DriftLens

class driftlens.driftlens.DriftLens(label_list=None)[source]

Bases: object

DriftLens Class.

baseline

BaselineClass object.

Type:: BaselineClass

threshold

ThresholdClass object.

Type:: ThresholdClass

label_list

List of class labels.

Type:: list(str)

batch_n_pc

Number of principal components to use for the per-batch.

Type:: int

per_label_n_pc

Number of principal components to use for the per-label.

Type:: int

baseline_algorithms

Dictionary of possible baseline algorithms.

Type:: dict

threshold_estimators

Dictionary of possible threshold estimators.

Type:: dict

KFold_threshold_estimation(label_list: list[int], E: ndarray, Y: ndarray, batch_n_pc: int, per_label_n_pc: int, window_size: int, flag_shuffle: bool = True)[source]

Estimates the threshold using the KFold algorithm (preliminary version of DriftLens).

Parameters:

label_list (list(int)) – List of class label ids used to train the model.
E (numpy.ndarray) – Embedding matrix of shape (m, d), where m is the number of samples and d the embedding dimensionality.
Y (numpy.ndarray) – Vector of predicted labels of shape (m, 1), where m is the number of samples.
batch_n_pc (int) – Number of principal components to use for the per-batch.
per_label_n_pc (int) – Number of principal components to use for the per-label.

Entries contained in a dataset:
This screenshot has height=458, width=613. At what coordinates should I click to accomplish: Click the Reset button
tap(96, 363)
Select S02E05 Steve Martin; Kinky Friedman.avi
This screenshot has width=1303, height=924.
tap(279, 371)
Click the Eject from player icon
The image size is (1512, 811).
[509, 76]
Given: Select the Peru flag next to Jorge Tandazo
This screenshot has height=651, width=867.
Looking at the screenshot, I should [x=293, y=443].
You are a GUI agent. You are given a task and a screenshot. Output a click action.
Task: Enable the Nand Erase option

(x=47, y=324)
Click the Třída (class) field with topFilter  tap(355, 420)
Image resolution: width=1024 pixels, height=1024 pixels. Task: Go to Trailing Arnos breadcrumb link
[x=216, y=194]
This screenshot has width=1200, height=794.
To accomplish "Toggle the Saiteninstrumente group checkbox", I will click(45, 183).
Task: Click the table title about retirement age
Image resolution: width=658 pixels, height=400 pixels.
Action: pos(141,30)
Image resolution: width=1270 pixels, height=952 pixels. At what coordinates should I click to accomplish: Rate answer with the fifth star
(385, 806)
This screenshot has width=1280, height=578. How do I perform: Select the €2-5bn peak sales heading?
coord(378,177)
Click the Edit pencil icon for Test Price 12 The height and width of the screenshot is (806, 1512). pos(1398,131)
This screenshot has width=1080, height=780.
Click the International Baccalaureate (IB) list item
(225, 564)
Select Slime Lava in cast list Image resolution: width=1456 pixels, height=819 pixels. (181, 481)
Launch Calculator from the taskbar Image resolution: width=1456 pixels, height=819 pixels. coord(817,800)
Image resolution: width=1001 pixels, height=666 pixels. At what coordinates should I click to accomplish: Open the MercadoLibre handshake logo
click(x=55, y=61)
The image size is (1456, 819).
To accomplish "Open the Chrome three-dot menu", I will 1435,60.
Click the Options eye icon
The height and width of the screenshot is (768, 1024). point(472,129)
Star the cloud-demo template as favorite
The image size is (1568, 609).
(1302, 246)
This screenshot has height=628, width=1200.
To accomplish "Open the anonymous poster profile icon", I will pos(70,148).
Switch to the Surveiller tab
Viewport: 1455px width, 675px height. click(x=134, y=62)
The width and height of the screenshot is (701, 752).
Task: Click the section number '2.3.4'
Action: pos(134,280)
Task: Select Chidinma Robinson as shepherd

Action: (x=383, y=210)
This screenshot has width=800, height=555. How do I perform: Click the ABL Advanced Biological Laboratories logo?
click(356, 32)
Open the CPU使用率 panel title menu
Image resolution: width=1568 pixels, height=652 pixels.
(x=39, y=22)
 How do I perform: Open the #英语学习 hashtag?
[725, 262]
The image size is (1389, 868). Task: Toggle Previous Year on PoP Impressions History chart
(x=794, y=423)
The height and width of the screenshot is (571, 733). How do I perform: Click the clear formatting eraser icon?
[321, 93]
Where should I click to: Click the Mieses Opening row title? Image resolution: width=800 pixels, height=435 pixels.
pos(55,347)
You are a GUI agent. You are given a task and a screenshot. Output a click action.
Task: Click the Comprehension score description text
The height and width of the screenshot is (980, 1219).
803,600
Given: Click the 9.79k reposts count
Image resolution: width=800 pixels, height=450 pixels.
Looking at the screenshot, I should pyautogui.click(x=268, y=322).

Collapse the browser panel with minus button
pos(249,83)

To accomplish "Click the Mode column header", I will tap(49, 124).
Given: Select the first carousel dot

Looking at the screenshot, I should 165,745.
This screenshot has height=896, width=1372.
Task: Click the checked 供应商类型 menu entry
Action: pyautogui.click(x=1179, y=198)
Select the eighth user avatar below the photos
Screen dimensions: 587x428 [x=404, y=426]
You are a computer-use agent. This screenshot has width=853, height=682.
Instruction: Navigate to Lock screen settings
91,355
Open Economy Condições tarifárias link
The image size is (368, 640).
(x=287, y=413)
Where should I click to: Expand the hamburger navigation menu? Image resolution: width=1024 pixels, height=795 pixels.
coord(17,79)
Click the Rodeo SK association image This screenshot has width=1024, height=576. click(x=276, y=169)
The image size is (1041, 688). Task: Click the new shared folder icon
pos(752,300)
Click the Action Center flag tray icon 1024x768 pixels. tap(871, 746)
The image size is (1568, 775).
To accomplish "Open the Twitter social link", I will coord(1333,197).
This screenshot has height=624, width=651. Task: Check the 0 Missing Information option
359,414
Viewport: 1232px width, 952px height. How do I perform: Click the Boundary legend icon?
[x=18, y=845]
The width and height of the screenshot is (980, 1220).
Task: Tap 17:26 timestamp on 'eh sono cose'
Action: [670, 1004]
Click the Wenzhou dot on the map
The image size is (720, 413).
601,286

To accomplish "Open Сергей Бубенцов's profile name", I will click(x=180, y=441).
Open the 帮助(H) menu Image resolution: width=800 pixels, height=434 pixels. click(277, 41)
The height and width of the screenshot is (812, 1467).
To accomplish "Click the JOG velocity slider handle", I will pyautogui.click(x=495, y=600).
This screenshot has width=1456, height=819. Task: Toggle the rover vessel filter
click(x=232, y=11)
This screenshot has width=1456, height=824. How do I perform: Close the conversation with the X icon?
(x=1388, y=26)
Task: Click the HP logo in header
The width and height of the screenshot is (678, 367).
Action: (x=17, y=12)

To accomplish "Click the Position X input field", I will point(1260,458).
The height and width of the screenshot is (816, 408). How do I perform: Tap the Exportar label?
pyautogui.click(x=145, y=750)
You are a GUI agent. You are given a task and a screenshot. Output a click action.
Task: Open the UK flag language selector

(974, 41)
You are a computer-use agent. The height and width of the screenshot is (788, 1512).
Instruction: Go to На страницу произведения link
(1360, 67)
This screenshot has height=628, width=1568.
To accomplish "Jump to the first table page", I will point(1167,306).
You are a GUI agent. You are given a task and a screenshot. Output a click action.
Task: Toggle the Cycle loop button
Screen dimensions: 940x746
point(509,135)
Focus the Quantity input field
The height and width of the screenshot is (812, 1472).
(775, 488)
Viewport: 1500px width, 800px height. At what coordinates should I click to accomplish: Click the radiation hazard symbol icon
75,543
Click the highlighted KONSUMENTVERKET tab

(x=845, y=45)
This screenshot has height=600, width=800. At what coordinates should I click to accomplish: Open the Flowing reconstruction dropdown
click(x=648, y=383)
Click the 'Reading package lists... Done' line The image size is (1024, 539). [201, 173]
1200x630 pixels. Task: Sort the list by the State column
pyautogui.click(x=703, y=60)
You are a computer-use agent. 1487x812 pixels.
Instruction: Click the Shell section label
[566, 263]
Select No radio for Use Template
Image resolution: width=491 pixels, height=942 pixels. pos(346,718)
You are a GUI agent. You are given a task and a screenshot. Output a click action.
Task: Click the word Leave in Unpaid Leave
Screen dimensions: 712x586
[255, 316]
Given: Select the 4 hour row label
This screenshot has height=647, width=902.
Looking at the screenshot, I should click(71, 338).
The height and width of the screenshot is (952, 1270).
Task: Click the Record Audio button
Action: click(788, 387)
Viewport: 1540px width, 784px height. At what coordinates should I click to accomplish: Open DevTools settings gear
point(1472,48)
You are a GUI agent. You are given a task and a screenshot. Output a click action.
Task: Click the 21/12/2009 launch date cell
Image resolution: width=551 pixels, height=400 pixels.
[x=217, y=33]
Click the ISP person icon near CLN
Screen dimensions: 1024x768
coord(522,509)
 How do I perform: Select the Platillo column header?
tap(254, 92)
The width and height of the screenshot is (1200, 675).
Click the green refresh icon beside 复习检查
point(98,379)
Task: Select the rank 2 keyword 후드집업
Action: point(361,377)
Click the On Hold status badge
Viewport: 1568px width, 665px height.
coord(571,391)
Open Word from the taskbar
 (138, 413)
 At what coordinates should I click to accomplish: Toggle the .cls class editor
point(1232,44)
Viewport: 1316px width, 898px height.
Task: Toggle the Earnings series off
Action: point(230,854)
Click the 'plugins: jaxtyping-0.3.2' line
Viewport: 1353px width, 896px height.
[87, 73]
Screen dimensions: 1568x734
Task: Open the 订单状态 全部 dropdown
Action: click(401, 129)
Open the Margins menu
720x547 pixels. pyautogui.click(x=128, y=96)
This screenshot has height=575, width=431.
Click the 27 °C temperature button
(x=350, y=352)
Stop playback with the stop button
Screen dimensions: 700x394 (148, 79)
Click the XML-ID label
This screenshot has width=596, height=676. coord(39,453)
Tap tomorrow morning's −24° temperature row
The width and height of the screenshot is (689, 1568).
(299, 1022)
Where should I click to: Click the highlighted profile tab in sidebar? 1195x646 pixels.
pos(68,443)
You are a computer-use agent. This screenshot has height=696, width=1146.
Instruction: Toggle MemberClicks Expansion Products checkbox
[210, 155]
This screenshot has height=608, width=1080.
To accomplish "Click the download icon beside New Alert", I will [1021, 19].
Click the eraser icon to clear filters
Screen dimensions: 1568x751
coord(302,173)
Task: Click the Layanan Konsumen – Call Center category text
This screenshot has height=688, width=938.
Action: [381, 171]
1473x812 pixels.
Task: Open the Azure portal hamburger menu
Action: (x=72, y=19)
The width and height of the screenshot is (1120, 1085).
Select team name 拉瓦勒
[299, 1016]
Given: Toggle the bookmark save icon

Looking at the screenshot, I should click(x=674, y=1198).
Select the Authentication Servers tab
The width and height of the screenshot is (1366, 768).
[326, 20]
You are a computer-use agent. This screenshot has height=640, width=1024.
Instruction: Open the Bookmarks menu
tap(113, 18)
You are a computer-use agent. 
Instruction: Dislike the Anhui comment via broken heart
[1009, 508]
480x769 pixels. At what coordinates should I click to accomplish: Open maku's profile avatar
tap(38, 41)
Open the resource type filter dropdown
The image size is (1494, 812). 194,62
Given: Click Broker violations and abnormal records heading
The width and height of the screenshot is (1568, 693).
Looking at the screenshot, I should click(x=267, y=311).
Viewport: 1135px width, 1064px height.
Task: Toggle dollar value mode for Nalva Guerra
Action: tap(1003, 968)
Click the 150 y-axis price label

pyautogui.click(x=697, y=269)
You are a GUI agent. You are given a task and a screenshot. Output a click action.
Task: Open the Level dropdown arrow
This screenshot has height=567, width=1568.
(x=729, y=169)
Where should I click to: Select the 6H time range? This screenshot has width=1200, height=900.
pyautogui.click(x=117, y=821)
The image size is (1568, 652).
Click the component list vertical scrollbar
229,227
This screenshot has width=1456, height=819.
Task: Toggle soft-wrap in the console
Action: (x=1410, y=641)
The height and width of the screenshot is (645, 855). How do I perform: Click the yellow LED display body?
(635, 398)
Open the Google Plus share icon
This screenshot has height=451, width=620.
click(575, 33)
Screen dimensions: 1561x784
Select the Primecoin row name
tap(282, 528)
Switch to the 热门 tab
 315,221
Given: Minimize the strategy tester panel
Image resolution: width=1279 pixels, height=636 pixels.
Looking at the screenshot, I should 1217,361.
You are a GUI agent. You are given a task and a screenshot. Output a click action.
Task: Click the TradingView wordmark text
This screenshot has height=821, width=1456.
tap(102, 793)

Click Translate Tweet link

_REQUIRED TASK_.
Reproduce the passage of the DriftLens documentation starting with "Dictionary of possible threshold" and going on through "the embedding dimensionality.".

_FINAL RESULT_.
Dictionary of possible threshold estimators.

Type:: dict

KFold_threshold_estimation(label_list: list[int], E: ndarray, Y: ndarray, batch_n_pc: int, per_label_n_pc: int, window_size: int, flag_shuffle: bool = True)[source]

Estimates the threshold using the KFold algorithm (preliminary version of DriftLens).

Parameters:

label_list (list(int)) – List of class label ids used to train the model.
E (numpy.ndarray) – Embedding matrix of shape (m, d), where m is the number of samples and d the embedding dimensionality.